- **Excerpt to read**:
Brau chaired the SLAC Scientific Policy Committee (2001–2004), and served on Fermilab's Physics Advisory Committee (2002–2006). He also served on the Deutsches Elektronen-Synchrotron Physics Review Committee (2003–2007).

Brau participated on the Department of Energy High Energy Physics Advisory Panel (HEPAP) (2005–2008, on the National Research Council Board on Physics and Astronomy (2006–2009), and on the HEPAP Particle Physics Project Prioritization Panel (2007–2011).

Brau has served on the International Advisory Board, Physics at the Terascale, Strategic Helmholtz Alliance, Germany, since 2007, and the International Advisory Committee, International Conference on Calorimetry in Particle Physics, since 2013.

Brau co-chaired the organizing committee of the World-wide Study of the Physics and Detectors for Future Linear electron-positron Colliders (2002–2014). He has been a leader in the worldwide collaboration to design and build the International Linear Collider. In December 2016 Brau was named "Associate Director for Physics and Detectors" of the Linear Collider Collaboration, effective January 2017.

== Ph.D. graduates advised ==
- Pitts, K.T. (1994). "Electroweak coupling measurements from polarized Bhabha scattering at the Z^{0} resonance"
- Hwang, H (1994). "QCD Test in Three-Jet Z0 Decays at SLD and Detector Development for H0 --> Gamma Gamma Searches in High-Energy Hadron Colliders"
- Langston, Matthew D (2003). "A Measurement of the Effective Electron Neutral Current Coupling Parameters from Polarized Bhabha Scattering at the Z0 Resonance"
- Walston, S (2004). "Heavy Flavor Decays of the Z0 and a Search for Flavor Changing Neutral Currents"
- Ito, Masahiro (2006). "Search for supernova induced gravitational wave bursts with optimal filter technique on LIGO science data"
- Strube, Jan (2008). "Analysis of radiative decays of charged B mesons to baryonic final states"
- Searcy, Jacob (2013). "Measurement of the Top Quark Pair Production Cross Section in p-p Collisions at √s = 7 TeV in the l + τ Channel with ATLAS"
- Brost, Elizabeth (2016). "Search for the Flavor-Changing Neutral Current in Top Pair Events in sqrt(s) = 8 TeV Proton-Proton Collisions at the Large Hadron Collider Using the ATLAS Detector"

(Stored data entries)
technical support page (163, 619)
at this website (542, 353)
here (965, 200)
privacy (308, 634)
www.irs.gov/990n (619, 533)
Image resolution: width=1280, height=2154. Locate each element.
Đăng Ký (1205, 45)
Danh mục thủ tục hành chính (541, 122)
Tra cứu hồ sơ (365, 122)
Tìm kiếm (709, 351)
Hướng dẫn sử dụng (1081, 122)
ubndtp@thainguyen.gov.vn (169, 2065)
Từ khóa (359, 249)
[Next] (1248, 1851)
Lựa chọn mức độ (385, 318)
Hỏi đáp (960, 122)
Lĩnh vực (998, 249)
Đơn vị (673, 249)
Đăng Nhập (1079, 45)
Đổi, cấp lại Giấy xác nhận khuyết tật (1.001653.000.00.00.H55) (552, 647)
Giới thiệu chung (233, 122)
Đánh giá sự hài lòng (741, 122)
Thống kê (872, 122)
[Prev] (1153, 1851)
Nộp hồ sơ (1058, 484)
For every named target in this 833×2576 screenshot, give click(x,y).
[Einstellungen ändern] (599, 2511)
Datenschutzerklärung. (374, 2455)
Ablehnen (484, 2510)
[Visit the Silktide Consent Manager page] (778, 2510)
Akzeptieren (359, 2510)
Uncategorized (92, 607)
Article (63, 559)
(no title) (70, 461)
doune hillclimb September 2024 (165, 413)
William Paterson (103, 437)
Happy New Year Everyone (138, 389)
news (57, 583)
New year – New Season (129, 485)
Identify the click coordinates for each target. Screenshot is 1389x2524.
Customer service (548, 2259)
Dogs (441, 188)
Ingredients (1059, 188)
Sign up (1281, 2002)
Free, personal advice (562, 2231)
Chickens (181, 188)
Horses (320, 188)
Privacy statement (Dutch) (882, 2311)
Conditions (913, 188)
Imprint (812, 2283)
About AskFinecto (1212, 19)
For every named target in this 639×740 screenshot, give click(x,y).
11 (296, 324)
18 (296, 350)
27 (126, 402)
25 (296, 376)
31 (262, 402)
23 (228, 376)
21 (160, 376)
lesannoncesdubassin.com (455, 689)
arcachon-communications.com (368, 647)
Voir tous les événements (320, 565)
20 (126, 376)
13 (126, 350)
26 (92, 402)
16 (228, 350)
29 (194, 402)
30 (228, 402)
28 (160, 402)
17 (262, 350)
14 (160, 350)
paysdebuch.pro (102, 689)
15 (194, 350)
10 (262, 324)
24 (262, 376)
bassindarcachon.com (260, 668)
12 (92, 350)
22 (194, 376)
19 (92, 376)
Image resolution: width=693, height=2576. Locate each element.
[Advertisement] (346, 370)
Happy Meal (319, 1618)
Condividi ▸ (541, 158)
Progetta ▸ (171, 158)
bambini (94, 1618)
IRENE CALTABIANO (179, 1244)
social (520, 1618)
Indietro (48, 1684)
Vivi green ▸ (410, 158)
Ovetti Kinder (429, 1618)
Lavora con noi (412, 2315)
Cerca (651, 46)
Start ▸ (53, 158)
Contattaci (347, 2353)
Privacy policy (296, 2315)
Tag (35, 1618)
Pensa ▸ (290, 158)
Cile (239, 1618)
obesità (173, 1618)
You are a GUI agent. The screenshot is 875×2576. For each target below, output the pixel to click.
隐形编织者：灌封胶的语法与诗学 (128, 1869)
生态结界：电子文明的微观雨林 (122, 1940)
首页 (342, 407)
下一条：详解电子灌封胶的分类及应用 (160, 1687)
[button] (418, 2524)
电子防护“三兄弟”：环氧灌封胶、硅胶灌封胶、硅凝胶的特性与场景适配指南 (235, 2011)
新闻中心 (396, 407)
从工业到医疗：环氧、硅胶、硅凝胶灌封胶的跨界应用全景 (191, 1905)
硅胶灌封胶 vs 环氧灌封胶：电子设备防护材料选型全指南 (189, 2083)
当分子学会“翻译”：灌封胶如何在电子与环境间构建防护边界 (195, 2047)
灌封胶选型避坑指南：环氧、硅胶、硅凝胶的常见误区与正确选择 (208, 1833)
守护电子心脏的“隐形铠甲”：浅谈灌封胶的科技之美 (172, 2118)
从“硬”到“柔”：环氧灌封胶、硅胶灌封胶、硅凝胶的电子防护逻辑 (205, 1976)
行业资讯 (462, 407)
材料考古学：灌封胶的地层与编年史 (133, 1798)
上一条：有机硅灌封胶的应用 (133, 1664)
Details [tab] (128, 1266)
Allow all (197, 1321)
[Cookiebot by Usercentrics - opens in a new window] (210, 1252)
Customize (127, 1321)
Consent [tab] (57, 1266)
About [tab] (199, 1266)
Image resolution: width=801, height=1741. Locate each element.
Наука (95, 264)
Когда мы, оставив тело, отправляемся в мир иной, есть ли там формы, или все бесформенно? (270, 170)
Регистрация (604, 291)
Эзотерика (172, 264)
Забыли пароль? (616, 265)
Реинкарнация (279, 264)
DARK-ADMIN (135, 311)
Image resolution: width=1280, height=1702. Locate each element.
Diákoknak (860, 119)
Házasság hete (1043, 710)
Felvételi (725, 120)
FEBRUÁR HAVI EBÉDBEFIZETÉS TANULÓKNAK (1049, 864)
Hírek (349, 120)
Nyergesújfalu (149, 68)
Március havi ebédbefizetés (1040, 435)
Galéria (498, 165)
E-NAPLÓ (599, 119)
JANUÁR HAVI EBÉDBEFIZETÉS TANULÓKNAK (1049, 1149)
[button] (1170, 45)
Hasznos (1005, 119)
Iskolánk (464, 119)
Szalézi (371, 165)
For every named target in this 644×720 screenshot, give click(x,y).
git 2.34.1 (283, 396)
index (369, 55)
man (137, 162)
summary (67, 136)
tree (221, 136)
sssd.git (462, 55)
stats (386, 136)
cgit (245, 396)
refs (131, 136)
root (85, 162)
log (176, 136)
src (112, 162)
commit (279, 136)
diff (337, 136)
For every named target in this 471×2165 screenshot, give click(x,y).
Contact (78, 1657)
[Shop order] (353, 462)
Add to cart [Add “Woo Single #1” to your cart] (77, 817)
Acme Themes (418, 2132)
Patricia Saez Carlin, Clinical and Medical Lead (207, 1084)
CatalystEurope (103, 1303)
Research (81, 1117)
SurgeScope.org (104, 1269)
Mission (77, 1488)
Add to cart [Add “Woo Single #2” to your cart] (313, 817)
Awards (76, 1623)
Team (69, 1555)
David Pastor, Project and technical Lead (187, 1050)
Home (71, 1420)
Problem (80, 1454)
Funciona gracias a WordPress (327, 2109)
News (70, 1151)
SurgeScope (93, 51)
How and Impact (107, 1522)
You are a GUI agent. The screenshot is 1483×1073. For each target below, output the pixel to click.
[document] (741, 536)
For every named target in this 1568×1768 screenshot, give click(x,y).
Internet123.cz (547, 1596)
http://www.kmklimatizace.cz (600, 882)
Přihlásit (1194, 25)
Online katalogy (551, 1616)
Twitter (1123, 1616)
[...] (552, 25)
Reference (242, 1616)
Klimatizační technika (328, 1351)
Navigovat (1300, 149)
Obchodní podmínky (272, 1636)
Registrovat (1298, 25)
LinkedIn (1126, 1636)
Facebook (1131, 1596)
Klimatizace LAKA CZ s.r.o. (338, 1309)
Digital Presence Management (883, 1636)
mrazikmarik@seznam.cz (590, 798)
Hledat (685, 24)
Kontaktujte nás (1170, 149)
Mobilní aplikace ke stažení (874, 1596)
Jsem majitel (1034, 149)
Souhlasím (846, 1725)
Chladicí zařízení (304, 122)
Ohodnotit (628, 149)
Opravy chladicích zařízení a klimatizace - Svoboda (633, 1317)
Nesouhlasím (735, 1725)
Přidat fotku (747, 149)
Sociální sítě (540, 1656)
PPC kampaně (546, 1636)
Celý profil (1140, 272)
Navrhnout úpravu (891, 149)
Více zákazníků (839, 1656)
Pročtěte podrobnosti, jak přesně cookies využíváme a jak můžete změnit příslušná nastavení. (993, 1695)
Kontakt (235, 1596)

- **Parts of the exercise**:
a – Name every Ph.D. graduate listed in the passage about Brau, giving the year shown for each.
b – Pick up the passage about Brau after its final line and write what comes next.
These data have nothing to do with the passage about Brau.

- **Activity answers**:
a –
Pitts, K.T. (1994)
Hwang, H (1994)
Langston, Matthew D (2003)
Walston, S (2004)
Ito, Masahiro (2006)
Strube, Jan (2008)
Searcy, Jacob (2013)
Brost, Elizabeth (2016)

b –
- Wanotayaroj, Chaowaroj (2017). "Search for a Scalar Partner of the Top Quark in the Jets+ETMiss Final State with the ATLAS detector"
- Barkeloo, Jason (2020). "Search for the Flavor-Changing Neutral Current, t->qgamma, in Top Pair Events Using the Atlas Detector"
- Steinhebel, Amanda (2021). "Much Ado About Nothing: Searches for Higgs Boson Decays to Invisible Particles"

== Honors and awards ==
Upon graduation from USAFA, Brau was named the Outstanding Cadet in Physics of the Class of 1969. He was a Hertz Foundation Fellow for the duration of his graduate work at MIT.

In 2000, Brau was elected a Fellow of the American Physical Society, for "contributions to the development of particle detectors, particularly calorimeters and vertex detectors, and for studies of the properties of the Z boson with the SLD".

Brau is a senior member of the Institute of Electrical and Electronics Engineers.

At the University of Oregon in 2006, Brau was named Philip H. Knight Professor of Natural Science, an endowed position funded by Oregon alumnus Philip H. Knight.

In 2009 he was elected a Fellow of the American Association for the Advancement of Science, for "distinguished contributions to the field of elementary particle physics, particularly for developing and applying new technologies to facilitate precision tests of the Standard Model".

In 2011, Brau received the University of Oregon Research Innovation Award. In 2012, he was chosen to deliver the Inaugural Presidential Research Lecture at the University of Oregon.

As a team member of the LIGO discovery team, Brau was a co-recipient of each of the following prizes: 2016 Gruber Cosmology Prize, 2016 Special Breakthrough Prize in Fundamental Physics, 2017 Royal Astronomical Society Group Achievement Award, and the 2017 AAS Bruno Rossi Prize.